The 49ers' lone touchdown was an exciting 43-yard touchdown pass to Vance McDonald. While Gabbert should be credited with spotting McDonald open 14 yards deep in the secondary, McDonald gets most of the credit for springing open when his defender fell down, putting a move on the last remaining defender, and running 29 yards after the catch to score.
Gabbert missed badly on several of the short passes he was expected to excel at, and he appeared to guess poorly while attempting to read the Texans' edge defenders on zone read plays. Both of those issues seem likely to improve to some degree through continued repetition and study. The degree to which Gabbert improves his execution of the short passing game, as well as his decision-making at the mesh point of zone read plays, will speak loudly in his bid to win the quarterback competition. Even without the threat of a dangerous passing offense to keep defenders out of the box, the offense continued to grind out rushing yards in chunks.
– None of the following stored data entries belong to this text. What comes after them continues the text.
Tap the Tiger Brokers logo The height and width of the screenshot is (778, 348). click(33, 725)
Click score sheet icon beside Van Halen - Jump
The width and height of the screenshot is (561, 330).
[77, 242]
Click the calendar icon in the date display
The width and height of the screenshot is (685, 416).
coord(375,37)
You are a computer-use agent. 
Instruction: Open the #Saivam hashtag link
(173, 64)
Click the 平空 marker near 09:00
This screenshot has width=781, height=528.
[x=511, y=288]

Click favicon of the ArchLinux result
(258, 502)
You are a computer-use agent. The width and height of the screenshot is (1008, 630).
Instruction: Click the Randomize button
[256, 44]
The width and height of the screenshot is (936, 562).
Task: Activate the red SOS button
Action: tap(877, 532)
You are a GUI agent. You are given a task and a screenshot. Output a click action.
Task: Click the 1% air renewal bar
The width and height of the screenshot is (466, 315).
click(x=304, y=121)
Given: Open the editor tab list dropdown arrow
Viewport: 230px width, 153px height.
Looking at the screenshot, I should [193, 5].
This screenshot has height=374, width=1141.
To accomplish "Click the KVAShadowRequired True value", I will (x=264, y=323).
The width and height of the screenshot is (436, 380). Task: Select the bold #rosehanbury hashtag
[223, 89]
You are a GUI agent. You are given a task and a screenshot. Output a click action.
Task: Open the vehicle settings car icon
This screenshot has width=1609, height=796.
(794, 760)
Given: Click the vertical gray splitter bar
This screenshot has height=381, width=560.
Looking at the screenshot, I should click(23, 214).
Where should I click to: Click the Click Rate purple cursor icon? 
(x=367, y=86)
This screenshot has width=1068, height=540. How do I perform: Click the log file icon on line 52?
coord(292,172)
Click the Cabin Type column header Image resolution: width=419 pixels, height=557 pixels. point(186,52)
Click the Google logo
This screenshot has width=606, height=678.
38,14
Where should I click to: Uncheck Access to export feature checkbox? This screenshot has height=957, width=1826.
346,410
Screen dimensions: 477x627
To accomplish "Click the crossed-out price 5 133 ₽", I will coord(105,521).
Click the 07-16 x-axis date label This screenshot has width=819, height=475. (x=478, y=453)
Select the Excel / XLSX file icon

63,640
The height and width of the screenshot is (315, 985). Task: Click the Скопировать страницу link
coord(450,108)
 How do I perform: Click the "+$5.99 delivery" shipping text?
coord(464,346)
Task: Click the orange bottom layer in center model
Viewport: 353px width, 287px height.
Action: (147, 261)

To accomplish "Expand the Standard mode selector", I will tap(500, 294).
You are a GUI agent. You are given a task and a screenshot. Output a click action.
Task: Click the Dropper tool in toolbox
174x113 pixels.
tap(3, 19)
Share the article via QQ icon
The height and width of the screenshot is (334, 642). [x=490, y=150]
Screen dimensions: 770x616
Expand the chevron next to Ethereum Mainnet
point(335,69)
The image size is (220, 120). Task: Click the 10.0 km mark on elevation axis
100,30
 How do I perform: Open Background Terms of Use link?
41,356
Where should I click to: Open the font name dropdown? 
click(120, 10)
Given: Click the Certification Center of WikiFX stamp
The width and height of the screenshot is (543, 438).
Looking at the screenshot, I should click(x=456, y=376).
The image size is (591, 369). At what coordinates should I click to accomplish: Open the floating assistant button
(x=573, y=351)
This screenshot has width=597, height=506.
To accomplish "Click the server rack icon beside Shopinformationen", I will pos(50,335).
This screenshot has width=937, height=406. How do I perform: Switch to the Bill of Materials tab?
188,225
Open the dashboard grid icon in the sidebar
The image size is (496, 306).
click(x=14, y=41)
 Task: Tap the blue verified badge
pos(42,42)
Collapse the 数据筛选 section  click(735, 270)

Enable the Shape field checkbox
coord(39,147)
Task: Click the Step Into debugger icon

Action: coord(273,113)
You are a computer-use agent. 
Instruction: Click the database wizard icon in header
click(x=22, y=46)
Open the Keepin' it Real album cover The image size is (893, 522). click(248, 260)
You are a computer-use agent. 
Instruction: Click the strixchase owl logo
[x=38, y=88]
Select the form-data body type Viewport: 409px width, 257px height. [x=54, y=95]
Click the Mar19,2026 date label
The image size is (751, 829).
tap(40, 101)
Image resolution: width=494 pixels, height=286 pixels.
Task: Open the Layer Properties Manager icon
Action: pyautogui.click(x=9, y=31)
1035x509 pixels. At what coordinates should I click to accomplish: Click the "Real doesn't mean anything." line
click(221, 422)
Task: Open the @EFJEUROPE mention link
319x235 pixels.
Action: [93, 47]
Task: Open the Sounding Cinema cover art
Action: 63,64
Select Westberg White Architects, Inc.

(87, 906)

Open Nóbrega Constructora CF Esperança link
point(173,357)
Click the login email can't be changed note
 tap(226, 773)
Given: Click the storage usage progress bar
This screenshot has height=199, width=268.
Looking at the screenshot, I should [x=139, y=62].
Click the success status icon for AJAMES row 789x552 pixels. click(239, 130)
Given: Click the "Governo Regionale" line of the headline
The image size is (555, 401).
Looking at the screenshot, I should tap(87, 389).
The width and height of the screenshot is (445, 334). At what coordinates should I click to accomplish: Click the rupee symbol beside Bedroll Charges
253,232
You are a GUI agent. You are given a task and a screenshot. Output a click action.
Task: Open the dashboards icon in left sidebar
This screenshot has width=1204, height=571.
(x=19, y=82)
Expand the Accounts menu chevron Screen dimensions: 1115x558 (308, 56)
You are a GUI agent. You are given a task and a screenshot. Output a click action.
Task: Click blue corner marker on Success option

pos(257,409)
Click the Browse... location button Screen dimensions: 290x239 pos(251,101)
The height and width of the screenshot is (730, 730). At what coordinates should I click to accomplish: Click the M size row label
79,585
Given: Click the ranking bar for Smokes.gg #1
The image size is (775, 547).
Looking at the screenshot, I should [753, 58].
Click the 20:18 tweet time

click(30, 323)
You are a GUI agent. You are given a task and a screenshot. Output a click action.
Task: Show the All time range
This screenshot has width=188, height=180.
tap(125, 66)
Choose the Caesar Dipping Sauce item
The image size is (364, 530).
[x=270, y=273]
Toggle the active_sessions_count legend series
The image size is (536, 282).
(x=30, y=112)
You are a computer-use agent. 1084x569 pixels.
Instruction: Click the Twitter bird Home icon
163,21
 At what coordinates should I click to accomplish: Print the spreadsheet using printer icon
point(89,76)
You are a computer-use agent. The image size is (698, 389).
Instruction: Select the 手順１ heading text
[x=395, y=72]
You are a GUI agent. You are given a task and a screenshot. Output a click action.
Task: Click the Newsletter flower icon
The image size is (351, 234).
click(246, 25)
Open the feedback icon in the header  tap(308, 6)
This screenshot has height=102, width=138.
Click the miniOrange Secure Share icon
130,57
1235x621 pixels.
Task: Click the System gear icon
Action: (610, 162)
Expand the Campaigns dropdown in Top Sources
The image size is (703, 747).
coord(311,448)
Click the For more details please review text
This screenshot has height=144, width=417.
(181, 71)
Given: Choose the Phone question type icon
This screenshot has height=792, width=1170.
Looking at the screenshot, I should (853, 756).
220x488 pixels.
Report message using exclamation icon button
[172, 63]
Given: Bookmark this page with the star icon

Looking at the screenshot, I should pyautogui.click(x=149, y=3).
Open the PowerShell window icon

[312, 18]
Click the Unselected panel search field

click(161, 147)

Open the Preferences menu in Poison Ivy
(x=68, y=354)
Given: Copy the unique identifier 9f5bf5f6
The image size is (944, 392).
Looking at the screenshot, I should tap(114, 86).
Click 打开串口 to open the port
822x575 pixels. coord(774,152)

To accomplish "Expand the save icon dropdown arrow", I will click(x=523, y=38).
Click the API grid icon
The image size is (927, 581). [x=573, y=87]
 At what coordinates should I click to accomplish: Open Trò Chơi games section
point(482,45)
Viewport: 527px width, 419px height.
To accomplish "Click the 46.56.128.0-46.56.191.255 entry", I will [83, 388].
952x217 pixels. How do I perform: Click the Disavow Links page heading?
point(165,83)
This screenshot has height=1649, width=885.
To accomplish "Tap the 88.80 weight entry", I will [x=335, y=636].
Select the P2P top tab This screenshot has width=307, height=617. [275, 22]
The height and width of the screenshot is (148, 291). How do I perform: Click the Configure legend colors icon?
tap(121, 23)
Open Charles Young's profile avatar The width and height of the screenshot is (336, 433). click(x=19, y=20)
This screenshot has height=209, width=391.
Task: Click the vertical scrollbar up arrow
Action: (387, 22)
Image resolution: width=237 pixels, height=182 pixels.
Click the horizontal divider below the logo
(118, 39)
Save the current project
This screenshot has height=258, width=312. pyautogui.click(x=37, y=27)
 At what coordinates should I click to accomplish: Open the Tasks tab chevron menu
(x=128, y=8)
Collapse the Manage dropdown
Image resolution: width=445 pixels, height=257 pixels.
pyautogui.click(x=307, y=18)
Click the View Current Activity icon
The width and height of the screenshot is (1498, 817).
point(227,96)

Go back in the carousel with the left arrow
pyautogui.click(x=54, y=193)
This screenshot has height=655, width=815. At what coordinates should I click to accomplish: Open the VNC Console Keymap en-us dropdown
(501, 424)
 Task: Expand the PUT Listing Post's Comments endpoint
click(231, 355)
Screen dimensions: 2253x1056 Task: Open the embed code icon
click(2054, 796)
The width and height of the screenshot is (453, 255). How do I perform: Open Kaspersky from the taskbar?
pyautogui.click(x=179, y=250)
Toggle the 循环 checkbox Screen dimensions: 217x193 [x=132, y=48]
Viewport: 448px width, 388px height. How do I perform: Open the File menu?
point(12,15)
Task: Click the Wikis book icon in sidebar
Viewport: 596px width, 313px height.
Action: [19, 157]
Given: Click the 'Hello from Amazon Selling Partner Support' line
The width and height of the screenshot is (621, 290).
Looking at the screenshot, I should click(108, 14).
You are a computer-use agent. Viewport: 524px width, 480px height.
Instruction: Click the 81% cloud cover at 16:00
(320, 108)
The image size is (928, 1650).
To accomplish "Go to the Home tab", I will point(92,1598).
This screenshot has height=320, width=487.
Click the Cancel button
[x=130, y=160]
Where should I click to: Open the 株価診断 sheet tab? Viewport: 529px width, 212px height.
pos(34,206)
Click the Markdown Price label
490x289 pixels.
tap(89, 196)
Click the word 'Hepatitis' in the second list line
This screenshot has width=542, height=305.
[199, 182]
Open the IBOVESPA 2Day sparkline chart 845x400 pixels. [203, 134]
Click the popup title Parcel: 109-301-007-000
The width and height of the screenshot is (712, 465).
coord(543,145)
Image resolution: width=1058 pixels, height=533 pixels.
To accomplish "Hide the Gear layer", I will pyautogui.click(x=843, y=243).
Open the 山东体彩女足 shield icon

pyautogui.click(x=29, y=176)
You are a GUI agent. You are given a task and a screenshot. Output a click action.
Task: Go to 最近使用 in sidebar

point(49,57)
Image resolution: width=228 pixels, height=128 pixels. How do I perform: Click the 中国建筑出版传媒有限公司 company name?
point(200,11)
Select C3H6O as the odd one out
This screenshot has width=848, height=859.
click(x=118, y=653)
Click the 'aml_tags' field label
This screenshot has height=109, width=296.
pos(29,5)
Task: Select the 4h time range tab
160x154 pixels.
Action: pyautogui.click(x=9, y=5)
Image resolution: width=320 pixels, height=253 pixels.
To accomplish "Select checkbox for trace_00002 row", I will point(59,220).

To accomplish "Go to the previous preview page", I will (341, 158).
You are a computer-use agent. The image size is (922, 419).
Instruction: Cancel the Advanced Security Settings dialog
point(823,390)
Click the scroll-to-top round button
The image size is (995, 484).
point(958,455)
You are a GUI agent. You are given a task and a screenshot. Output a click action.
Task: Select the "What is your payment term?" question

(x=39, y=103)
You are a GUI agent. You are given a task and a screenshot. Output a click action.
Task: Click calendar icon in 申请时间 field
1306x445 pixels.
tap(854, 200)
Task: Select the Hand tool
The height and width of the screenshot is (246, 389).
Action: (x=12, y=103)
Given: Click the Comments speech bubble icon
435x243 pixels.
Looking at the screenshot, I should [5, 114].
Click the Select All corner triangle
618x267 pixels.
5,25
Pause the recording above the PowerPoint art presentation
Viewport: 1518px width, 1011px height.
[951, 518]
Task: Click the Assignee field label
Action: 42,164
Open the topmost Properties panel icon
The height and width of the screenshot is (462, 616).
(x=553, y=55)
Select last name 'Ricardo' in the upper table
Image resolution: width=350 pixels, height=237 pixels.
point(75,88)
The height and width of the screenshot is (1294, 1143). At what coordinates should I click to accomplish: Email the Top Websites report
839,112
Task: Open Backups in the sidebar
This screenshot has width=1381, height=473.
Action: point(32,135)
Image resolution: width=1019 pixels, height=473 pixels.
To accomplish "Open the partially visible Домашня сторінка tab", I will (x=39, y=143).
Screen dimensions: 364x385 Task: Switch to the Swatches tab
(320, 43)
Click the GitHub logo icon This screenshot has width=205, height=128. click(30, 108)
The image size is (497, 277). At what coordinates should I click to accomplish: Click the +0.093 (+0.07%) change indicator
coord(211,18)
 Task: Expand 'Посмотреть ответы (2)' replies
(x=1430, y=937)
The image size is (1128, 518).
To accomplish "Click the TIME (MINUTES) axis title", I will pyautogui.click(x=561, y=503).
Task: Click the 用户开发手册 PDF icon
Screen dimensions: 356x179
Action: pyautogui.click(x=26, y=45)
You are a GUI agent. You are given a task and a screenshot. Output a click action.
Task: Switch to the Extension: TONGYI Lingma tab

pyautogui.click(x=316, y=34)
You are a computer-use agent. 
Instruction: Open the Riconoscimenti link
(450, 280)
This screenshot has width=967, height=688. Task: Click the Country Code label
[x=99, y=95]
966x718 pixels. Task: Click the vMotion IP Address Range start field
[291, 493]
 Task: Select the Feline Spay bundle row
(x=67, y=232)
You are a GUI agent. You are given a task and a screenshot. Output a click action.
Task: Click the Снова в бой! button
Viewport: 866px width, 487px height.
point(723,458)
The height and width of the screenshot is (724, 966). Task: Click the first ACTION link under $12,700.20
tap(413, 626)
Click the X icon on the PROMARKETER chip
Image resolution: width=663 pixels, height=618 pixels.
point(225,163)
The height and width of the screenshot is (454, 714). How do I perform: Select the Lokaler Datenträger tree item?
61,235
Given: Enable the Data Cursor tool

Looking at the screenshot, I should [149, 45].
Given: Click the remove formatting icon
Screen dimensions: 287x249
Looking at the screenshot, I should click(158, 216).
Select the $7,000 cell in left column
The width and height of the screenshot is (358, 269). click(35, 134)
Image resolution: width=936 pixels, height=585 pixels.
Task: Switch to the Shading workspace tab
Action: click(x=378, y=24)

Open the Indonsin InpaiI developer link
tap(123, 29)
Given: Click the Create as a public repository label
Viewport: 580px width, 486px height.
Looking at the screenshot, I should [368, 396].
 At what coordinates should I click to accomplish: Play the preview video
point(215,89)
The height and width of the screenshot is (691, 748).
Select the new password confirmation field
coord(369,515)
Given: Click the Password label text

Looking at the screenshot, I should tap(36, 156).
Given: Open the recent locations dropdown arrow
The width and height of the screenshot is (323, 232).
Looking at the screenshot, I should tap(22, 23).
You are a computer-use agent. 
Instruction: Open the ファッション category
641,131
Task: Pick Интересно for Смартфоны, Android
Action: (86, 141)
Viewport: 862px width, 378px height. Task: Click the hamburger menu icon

Thad Lewis relieved Gabbert after Gabbert's only touchdown drive, and went a long way to demonstrate how effective the offense can be when helmed by a quarterback who is experienced and comfortable in the system. As Lewis closed out the first half, passes were thrown on time and to the correct receiver, at least one of whom was always open. Correct choices were made in the zone read, keeping the Texans' defenders off-balance and providing wider running lanes.
The passing offense and running attack worked well enough together to keep defenders guessing, and the plays were drawn up with significant flexibility to ensure that, when the Texans' guessed on the play, they guessed incorrectly. The deception inherent in the play design and play selection allowed offensive linemen to keep members of the Texans' defensive front guessing where the ball was going and which offensive lineman would be blocking them. As such, the 49ers' linemen (who admittedly boast more talent than last year's unit did) had little difficulty creating movement and winning match ups.
There is no certainty that Gabbert or Kaepernick will reach Lewis' degree of comfort within the offense anytime soon, but the quarterback who gets there sooner is likely to win the starting job. That quarterback should flourish, with confidence bolstered by the knowledge that he will be taking the reins of a detailed, deceptive, and ruthlessly efficient offense, that is only missing effective quarterback play.